Task instructions
All lines in the data bearing the string "Open" should be identified and copied.

Stored items

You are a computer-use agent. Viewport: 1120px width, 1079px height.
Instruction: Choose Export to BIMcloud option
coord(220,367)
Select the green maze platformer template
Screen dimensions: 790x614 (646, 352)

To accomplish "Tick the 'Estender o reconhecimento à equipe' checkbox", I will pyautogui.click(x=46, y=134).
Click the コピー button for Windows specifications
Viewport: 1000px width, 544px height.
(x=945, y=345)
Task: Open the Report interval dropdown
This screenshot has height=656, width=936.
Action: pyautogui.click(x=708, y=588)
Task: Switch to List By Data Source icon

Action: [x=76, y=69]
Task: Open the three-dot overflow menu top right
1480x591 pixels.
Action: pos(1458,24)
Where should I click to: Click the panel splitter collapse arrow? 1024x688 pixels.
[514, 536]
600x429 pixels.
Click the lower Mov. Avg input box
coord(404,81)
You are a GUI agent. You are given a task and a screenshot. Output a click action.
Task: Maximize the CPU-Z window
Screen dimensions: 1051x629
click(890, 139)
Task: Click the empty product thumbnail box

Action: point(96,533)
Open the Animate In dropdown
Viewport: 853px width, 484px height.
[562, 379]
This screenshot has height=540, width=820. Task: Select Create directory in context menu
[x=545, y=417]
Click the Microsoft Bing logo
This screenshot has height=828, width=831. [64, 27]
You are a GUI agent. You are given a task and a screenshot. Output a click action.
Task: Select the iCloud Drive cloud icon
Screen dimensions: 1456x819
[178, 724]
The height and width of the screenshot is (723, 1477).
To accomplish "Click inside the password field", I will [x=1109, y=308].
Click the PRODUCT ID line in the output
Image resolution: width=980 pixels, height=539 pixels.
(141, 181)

Reply
Task: Open the Report interval dropdown
Task: Open the three-dot overflow menu top right
Open the Animate In dropdown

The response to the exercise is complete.